### What is being asked
Write out every line of the entries below as a numbered list, skipping blank lines.

### Data supplied

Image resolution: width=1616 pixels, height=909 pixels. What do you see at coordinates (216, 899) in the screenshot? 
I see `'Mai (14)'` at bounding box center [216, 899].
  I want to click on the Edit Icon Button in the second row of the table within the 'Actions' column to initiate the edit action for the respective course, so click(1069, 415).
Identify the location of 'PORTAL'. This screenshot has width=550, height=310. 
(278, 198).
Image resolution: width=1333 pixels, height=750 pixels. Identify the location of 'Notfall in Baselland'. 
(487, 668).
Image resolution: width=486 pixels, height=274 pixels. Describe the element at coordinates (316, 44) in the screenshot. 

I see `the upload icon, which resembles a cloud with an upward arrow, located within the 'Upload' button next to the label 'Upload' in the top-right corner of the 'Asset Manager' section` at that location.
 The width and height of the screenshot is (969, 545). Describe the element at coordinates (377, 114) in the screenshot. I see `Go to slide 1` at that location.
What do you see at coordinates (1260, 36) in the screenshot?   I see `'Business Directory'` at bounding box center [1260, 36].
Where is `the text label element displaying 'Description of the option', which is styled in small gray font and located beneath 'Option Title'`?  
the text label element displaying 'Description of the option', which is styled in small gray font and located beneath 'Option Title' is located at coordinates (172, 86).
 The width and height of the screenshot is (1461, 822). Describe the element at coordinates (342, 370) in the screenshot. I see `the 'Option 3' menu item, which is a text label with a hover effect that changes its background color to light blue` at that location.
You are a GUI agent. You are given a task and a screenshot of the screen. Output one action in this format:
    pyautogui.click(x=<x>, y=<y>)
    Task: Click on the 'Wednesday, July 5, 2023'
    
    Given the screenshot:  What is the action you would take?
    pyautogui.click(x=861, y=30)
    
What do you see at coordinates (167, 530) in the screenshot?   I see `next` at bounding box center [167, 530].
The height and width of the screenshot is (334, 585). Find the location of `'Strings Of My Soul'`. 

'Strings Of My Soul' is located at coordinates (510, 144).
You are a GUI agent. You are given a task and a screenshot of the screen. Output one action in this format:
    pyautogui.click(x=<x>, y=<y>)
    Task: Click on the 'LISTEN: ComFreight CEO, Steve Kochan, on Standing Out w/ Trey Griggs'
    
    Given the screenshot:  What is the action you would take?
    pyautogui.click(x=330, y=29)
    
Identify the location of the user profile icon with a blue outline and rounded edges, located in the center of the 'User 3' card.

### Answer to this task
1. Image resolution: width=1616 pixels, height=909 pixels. What do you see at coordinates (216, 899) in the screenshot? 
2. I see `'Mai (14)'` at bounding box center [216, 899].
3.   I want to click on the Edit Icon Button in the second row of the table within the 'Actions' column to initiate the edit action for the respective course, so click(1069, 415).
4. Identify the location of 'PORTAL'. This screenshot has width=550, height=310. 
5. (278, 198).
6. Image resolution: width=1333 pixels, height=750 pixels. Identify the location of 'Notfall in Baselland'. 
7. (487, 668).
8. Image resolution: width=486 pixels, height=274 pixels. Describe the element at coordinates (316, 44) in the screenshot. 
9. I see `the upload icon, which resembles a cloud with an upward arrow, located within the 'Upload' button next to the label 'Upload' in the top-right corner of the 'Asset Manager' section` at that location.
10.  The width and height of the screenshot is (969, 545). Describe the element at coordinates (377, 114) in the screenshot. I see `Go to slide 1` at that location.
11. What do you see at coordinates (1260, 36) in the screenshot?   I see `'Business Directory'` at bounding box center [1260, 36].
12. Where is `the text label element displaying 'Description of the option', which is styled in small gray font and located beneath 'Option Title'`?  
13. the text label element displaying 'Description of the option', which is styled in small gray font and located beneath 'Option Title' is located at coordinates (172, 86).
14.  The width and height of the screenshot is (1461, 822). Describe the element at coordinates (342, 370) in the screenshot. I see `the 'Option 3' menu item, which is a text label with a hover effect that changes its background color to light blue` at that location.
15. You are a GUI agent. You are given a task and a screenshot of the screen. Output one action in this format:
16.     pyautogui.click(x=<x>, y=<y>)
17.     Task: Click on the 'Wednesday, July 5, 2023'
18.     Given the screenshot:  What is the action you would take?
19.     pyautogui.click(x=861, y=30)
20. What do you see at coordinates (167, 530) in the screenshot?   I see `next` at bounding box center [167, 530].
21. The height and width of the screenshot is (334, 585). Find the location of `'Strings Of My Soul'`. 
22. 'Strings Of My Soul' is located at coordinates (510, 144).
23. You are a GUI agent. You are given a task and a screenshot of the screen. Output one action in this format:
24.     pyautogui.click(x=<x>, y=<y>)
25.     Task: Click on the 'LISTEN: ComFreight CEO, Steve Kochan, on Standing Out w/ Trey Griggs'
26.     Given the screenshot:  What is the action you would take?
27.     pyautogui.click(x=330, y=29)
28. Identify the location of the user profile icon with a blue outline and rounded edges, located in the center of the 'User 3' card.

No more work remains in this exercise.